That Dreaded, Six-Letter Word


It stings. It’s fresh and it’s new and it hurts.

And while it’s a six letter word, I hang up the phone feeling pretty confident it deserves a place along side some other, shorter, four-letter words I can think of.

And these four-letter thoughts I’m having?

They’re an initial reaction to some huge news, a big change.

I’m feeling it. My peers are feeling it. We’re all feeling it.

Nobody wants the good times to go. Yet we know, instinctively and through experience, that the second we get that “Oh my gosh this is the best team EVER, I NEVER want it to change” feeling…it’s inevitable. It’s going to change. And probably soon.

And when it does? When the dam to all that awesome finally breaks and gives way?


The feelings at first are a bit like that big wave of water breaking through – they crash and they burn and they’re a little bit sharp.

And that’s ok.

If I’ve learned anything both as a human, and someone who teaches others about the concept of how humans experience change as part of my work, it’s that at first, we react.

And it isn’t always pretty.

Sometimes it’s a four-letter word. Sometimes its a metric crap-ton of tears across a telephone line to your peer. Sometimes it’s a night on the couch binging on OTNB and ice cream.

The best thing you can do?

Let it flow. Let it crash, let it burn, let it break. Keep your professional wits about you, make sure you direct your emotional episode to an appropriate person, and let. Shit. Fly.

There’ll be plenty of time for acting rational later. There’ll be plenty of time for seeing the silver-linings tomorrow. Or the next day. Or the one after that if it takes you that long.

The point is, you don’t need to do anything other than feel your feelings.

Does this kind of thing sound familiar? Maybe the last time you went through a change of your own?

“I want to be disgruntled and swim in the muck for a bit.  And I probably will.  I want to hide in a corner and avoid contact with others.  I want to yell.  Scream.  I want to leave.”

Congratulations. You’re human.

Does it mean you will do any of those things? Maybe some of them. But saying you want to do something and actually doing it is different.

Remember one thing during the time a change is fresh:

You’re allowed to think and feel whatever you want, and you’re not married to a single one of those thoughts and emotions.

In the days and weeks that follow, you don’t have to act on one single bit of the bullshit that parades through your emotions and your mind while you’re processing the change.
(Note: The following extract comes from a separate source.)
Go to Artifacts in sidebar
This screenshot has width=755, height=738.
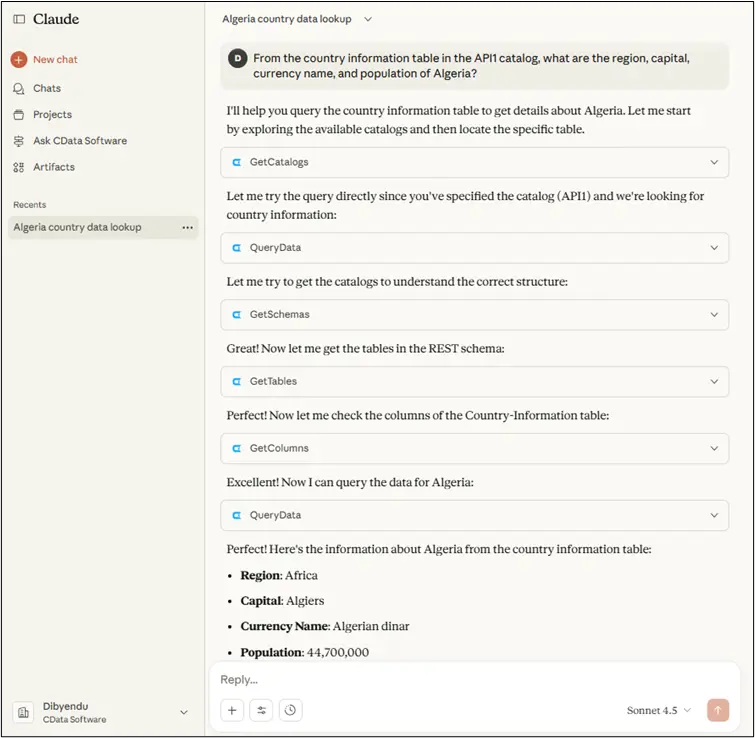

Because in the days and weeks that follow, the initial crash of waves will slowly dissipate, an the water will start to calm. Stillness washes into it’s place, and you can finally take a breath, and reflect.

But the water has to calm for in order for true reflection to take place.

So get all your thrashing around and reacting out at the beginning, otherwise…well, have you ever tried to see clear to the bottom of a mud puddle?

You can’t see very far if you keep jumping around in it.

The only way to see clearly, is to stand still…and let the water settle.

So once the reactions are done, once you’ve gotten them all out…how exactly do you get the water to settle?

I’ve found it useful to remove myself from the situation, to get a little distance. I figure I don’t even have to be willing to stand still – as long as I’m not standing in the puddle, the water will have a chance to calm. I can come back to it later, and some clarity might be waiting for me.

And so I walk away for a bit. I “drive my own experience through the change. Highlight the joy in my life outside of work.”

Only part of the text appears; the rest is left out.